En jachère, faute de moyens
Le tiers de la superficie de la ville de Surrey est constitué de terres agricoles protégées : un vaste domaine sur le papier, mais sur le terrain, alors que la population d’agriculteurs « de plain-pied » prend de l’âge, la relève peine à reprendre la main et de nombreux champs sont mis à la retraite forcée. Les jeunes Britanno-Colombiens tentés par l’agriculture ne sont pourtant pas des oiseaux rares, comme l’atteste entre autres le dynamisme de l’organisme Young Agrarians, qui représente environ 500 jeunes agriculteurs dans la province et qui compte plus de 6 500 adeptes sur Facebook. Alors, sur quels obstacles butent les vocations ?

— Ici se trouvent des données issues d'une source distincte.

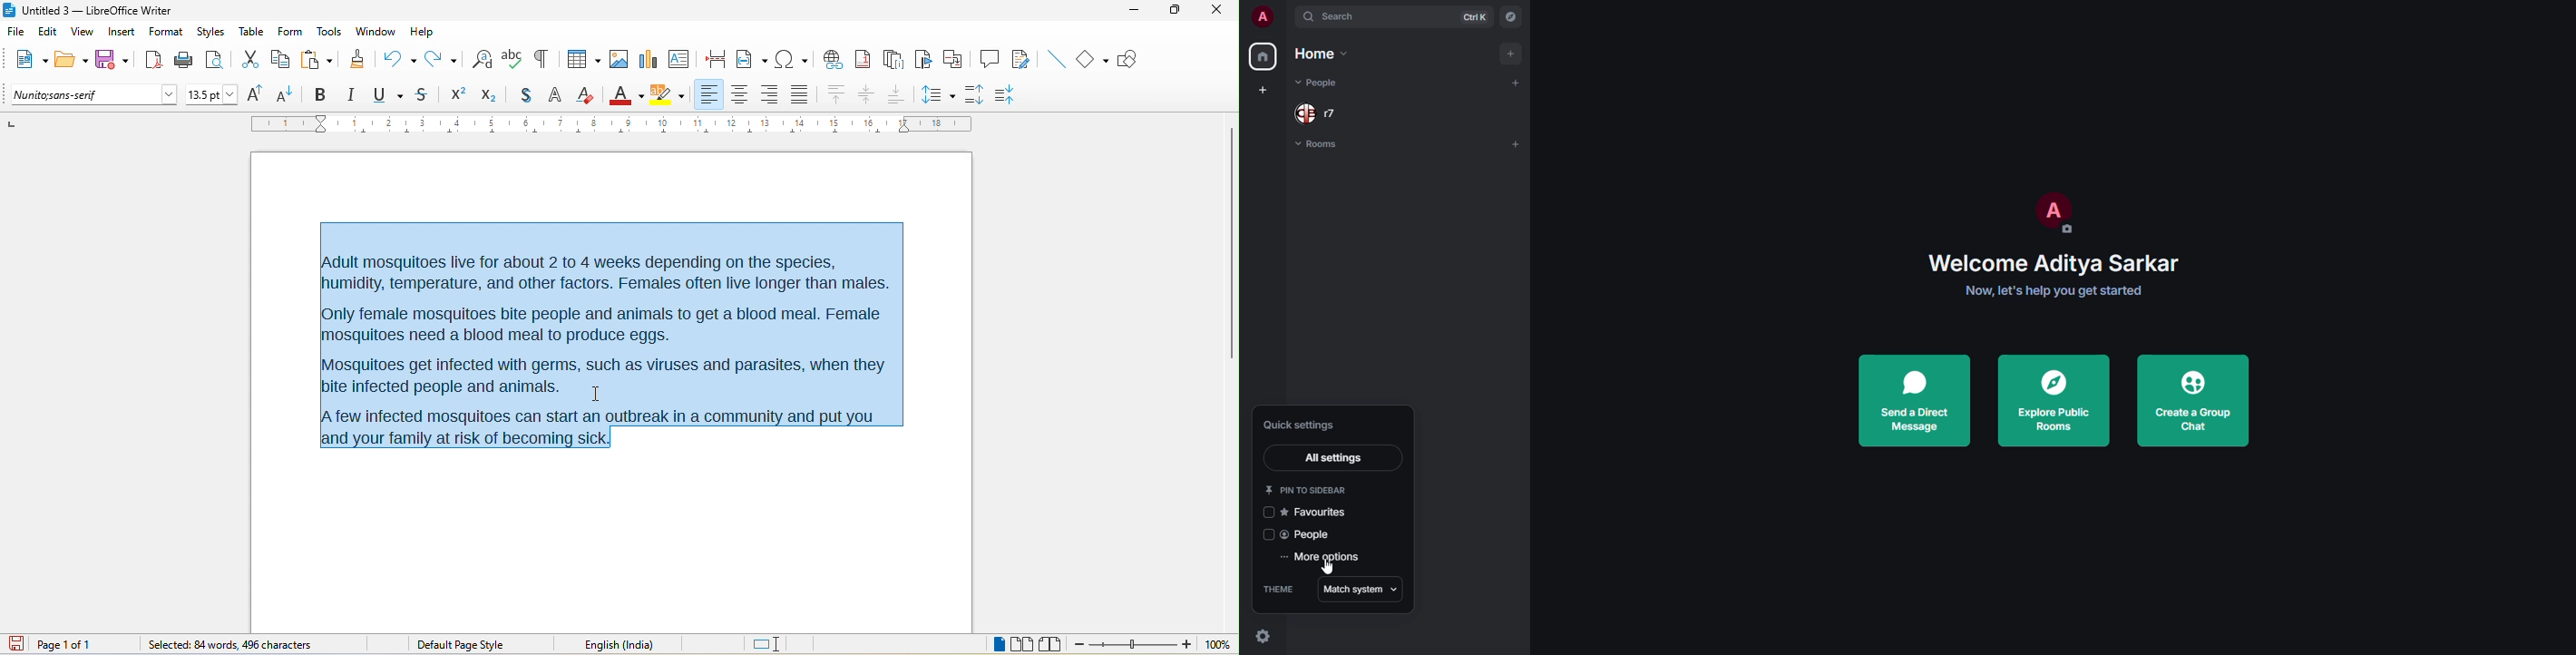 The image size is (2576, 672). Describe the element at coordinates (281, 61) in the screenshot. I see `copy` at that location.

« Le premier obstacle pour les jeunes agriculteurs partout au Canada est le coût des terres, et c’est particulièrement vrai dans le sud de la Colombie-Britannique, où l’on trouve les parcelles les plus chères au pays », confie Sara Dent, coordinatrice du réseau dans la province. Bien souvent, les aspirants agriculteurs n’ont tout simplement pas les moyens de se payer un lopin. Et lorsqu’ils sont en mesure de mettre la main au porte-monnaie, ils doivent passer par monts et par vaux pour dénicher des terrains.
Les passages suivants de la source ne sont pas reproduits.